KARTING: SALTY DOG GP & THE FUTURE OF AMERICAN RACING!

Go find yourself a Kart track this weekend. No, it’s not “real” racing, but for millions of Americans it’s the only first-hand motorsports experience they’ll ever have. And that’s surely better than the alternative, blogs Stephen Cox.

I started late. I didn’t drive in my first professional auto race until age 21. Before that, I was addicted to Go Kart racing. No, not the World Karting Association or the National Karting Alliance. I’d never heard of them.

My Karting career began by paying five dollars for ten minutes of track time. They were 5-horsepower, 25-mph “fun Karts” at tiny, tourist-driven venues during our family vacations. We stopped at Go Kart tracks from Virginia to Utah. Any track, any time. It wasn’t real racing, but it was the only racing I had.

The tracks were minuscule. The Karts were poky rent-a-wrecks. Sometimes they didn’t even require a helmet. My first races were on tracks like the Salty Dog Grand Prix against other vacationing kids, most of whom never realized they were locked in bitter competition with a teenager and his visions of grandeur.

------------------------------------------------

**Tasks for this exercise**
a. In the karting blog post, how much did the author pay for ten minutes of track time?
b. Extend the karting blog post, beginning after its last sentence.

**Material supplied**
------------------------------------------------

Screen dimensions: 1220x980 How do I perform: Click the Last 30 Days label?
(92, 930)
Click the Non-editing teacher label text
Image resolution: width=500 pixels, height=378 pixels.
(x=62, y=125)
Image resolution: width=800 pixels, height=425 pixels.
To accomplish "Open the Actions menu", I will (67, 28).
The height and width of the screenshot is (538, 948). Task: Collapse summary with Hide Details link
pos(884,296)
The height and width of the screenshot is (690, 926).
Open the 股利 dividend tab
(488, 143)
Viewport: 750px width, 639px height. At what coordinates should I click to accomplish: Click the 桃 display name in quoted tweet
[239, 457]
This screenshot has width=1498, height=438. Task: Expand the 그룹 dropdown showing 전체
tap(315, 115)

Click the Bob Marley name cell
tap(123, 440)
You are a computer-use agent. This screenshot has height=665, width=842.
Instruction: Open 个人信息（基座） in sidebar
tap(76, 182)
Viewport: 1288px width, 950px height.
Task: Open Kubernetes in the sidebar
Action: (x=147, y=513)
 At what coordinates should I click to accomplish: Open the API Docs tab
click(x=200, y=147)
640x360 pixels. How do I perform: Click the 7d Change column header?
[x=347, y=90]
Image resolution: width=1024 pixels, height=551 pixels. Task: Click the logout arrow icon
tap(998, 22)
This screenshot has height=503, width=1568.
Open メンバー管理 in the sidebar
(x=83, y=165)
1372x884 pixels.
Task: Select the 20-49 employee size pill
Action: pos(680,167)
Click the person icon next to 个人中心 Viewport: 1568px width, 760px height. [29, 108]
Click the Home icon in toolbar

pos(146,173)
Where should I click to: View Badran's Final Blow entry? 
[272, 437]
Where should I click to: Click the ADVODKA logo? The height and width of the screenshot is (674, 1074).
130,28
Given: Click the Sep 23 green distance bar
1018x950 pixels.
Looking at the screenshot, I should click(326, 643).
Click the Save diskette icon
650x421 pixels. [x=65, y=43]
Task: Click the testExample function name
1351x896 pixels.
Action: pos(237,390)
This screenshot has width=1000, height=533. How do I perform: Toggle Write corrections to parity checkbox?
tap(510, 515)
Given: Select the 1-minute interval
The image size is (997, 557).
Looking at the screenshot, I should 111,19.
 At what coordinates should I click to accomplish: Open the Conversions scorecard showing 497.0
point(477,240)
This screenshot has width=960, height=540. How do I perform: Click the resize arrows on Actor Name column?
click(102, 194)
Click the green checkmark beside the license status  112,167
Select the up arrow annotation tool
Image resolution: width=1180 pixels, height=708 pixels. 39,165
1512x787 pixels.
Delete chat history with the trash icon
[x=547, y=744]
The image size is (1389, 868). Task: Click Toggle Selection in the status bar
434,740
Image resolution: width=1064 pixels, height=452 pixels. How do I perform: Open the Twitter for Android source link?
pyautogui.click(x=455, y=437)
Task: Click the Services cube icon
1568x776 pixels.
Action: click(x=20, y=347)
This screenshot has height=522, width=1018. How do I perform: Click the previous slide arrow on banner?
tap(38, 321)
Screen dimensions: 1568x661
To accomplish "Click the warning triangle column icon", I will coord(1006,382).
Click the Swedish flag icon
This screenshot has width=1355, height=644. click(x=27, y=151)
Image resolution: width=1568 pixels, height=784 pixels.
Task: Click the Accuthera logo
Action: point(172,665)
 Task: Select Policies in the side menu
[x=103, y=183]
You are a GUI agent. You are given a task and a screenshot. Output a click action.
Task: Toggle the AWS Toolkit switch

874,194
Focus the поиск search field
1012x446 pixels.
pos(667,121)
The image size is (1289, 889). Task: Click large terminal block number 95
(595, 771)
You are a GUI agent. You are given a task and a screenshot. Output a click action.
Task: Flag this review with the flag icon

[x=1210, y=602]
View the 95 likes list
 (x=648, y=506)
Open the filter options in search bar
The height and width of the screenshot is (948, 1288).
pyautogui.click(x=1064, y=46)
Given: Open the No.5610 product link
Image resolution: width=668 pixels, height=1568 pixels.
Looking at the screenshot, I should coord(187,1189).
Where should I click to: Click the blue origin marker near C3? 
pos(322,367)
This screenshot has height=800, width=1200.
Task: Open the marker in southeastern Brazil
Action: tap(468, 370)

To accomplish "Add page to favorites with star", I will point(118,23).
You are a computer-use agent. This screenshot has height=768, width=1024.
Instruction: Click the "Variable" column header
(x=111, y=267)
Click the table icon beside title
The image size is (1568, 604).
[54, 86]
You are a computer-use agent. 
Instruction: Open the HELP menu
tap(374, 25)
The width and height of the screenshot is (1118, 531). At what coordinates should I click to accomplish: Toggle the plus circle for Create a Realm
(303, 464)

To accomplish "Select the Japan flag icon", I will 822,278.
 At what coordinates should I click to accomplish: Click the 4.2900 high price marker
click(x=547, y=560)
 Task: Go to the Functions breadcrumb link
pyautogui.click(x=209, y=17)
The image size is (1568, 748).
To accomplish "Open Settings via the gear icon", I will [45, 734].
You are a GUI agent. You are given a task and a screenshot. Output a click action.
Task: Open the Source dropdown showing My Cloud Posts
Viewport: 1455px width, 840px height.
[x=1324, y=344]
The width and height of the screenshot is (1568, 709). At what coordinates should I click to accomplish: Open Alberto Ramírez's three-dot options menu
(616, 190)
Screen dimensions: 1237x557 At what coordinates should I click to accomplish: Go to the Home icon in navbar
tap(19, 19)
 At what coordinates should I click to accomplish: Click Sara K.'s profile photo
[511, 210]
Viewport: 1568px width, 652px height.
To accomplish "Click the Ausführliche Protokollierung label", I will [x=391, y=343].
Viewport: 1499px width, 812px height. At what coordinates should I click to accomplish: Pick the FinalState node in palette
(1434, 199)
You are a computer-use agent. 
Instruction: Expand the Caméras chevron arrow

------------------------------------------------

**Expected results**
a. Five dollars.

b.
Several days ago, while returning from my entirely unsuccessful run in the Super Cup Stock Car Series American Racer Twin 50’s at Jennerstown Speedway, I stumbled across what appeared to be an abandoned rental Kart track. The sign said it was “The Salty Dog Grand Prix” of Mt. Pleasant, PA. I parked the Sopwith Motorsports Television Productions van and started walking. The track was closed but the gate was open.

It had apparently been closed since 2015, though information has been hard to come by. The property was well kept but a sign in front of the track advertised Karts for sale, which means they probably have no intention of re-opening soon, if at all.

Maybe it’s just me, but I believe that little Go Kart tracks like the Salty Dog are perhaps the canary in the coal mine for American auto racing. I’ve made it clear many times why I believe the average age of race fans continues to get older and older. Kids are losing interest in automobiles, and those who don’t care about cars will never pay to see anyone race them. Until the automobile is again viewed as a teenage ticket to mischief, personal liberty, speed and late-night fun, interest in cars will continue to decline and the snowball effect on motorsports is inevitable.

I hope the property can re-open because it’s tough to see time move on from places like the Salty Dog Grand Prix. The asphalt is still good. The tire barriers are solid. The pit area and outbuildings are nicely maintained.

Yet people just don’t flock to these venues as they once did. The world is too full of I-gadgets and screens and distractions. And lame superhero movies.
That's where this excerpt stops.